Passage shown -

---*---

I happen to be part of the large Scots-Irish population that is widely common in the Midwest. I’m far more Scottish than I am Irish (my maiden name was Campbell). But there is a small amount of Irish in my history somewhere. So, technically speaking this is the first country of my ancestry that I’ve come to in my blog. I’ve always been fairly certain that God looked down on the Scots-Irish and said, “Look, I know you can hold your liquor and hold an argument, but I can’t make you too perfect. So, unfortunately you will practically burst into flames if you go into direct sunlight in warm weather. Sorry, but we all have to make sacrifices around here.” Pretty sure that’s a true story.
It was Ptolemy who referred to Ireland as “Little Britain” as compared to Great Britain. Later on, he would call Ireland Iouneria while Great Britain was known as Albion. The Romans called the island Hibernia (which you still see in prefixes referring to Ireland as in Hiberno-English culture) or Scotia (later the term Scotia referred to Scotland, as in Nova Scotia [New Scotland]). The Irish name for Ireland, Éire, is named after a Celtic fertility goddess.

---*---

Challenge 1 -
Rewrite the entries from the line containing "You are a GUI" through the end of the entries, swapping "click action" for "tap action" and keeping everything else unchanged. Omit the pictures.

Records for the exercise -
---*---

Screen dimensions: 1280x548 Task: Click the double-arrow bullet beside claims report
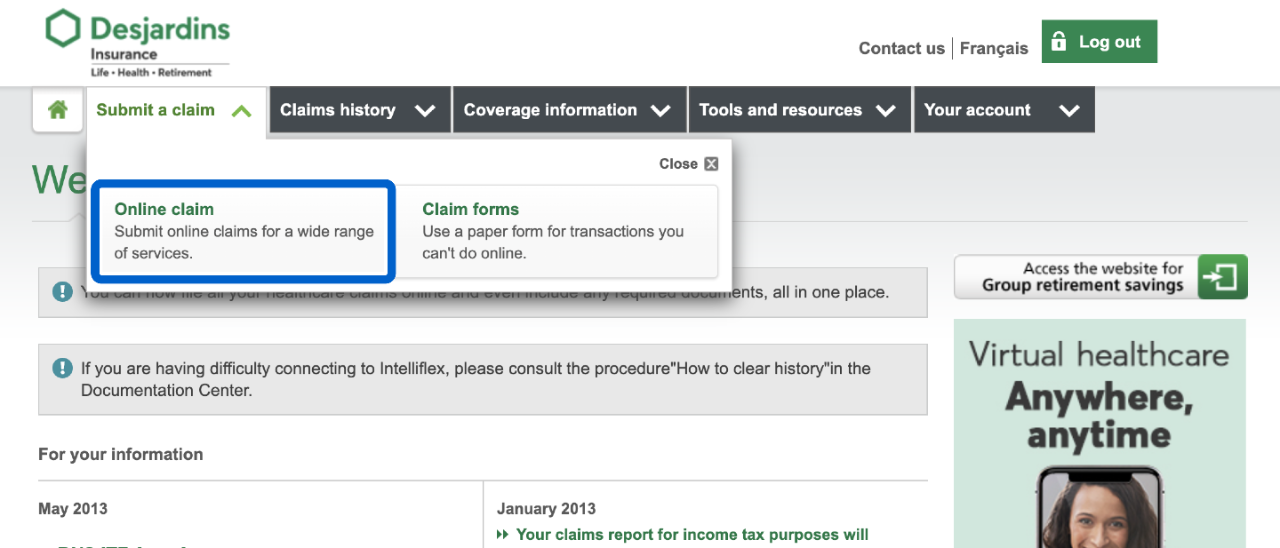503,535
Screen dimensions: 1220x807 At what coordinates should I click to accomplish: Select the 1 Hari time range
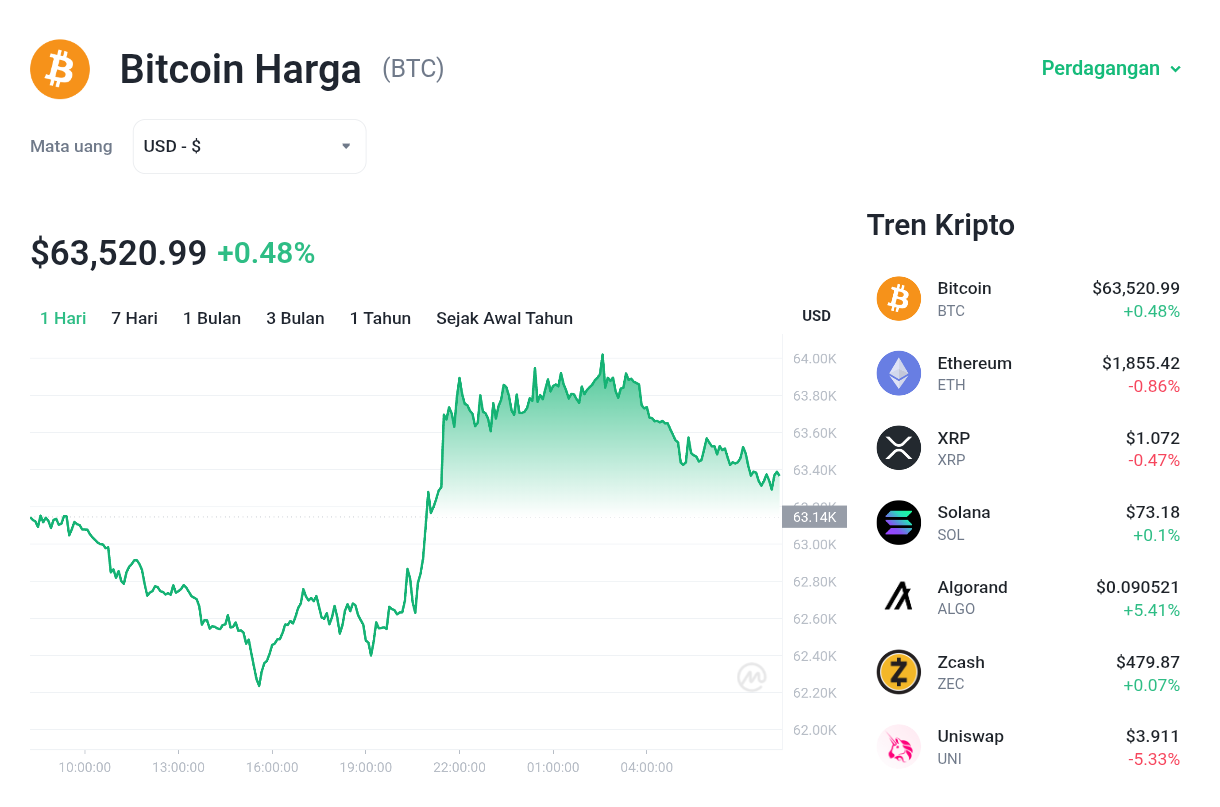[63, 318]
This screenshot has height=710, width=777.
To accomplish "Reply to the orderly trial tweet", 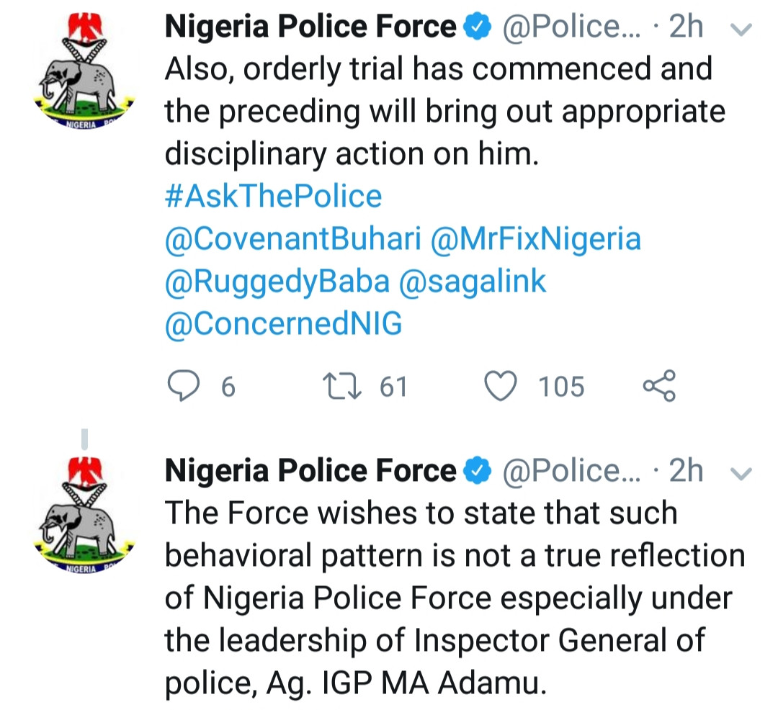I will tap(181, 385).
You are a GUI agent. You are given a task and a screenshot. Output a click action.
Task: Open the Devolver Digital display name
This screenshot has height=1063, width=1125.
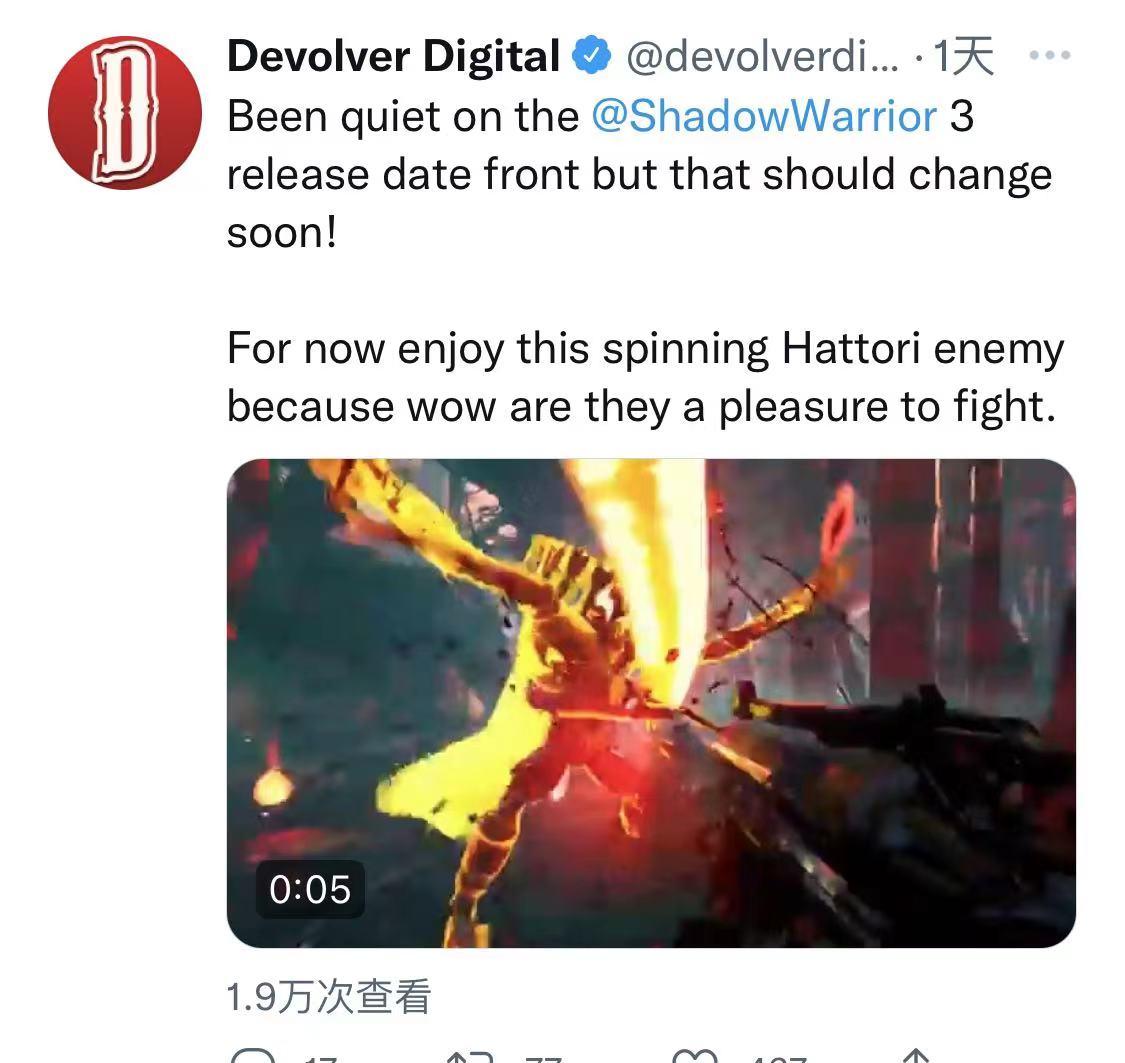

---*---

Challenge 2 -
According to the passage on Ireland's names, who or what is Éire named after?

Task response 1 -
You are a GUI agent. You are given a task and a screenshot. Output a tap action.
Task: Open the Devolver Digital display name
This screenshot has height=1063, width=1125.

Task response 2 -
A Celtic fertility goddess.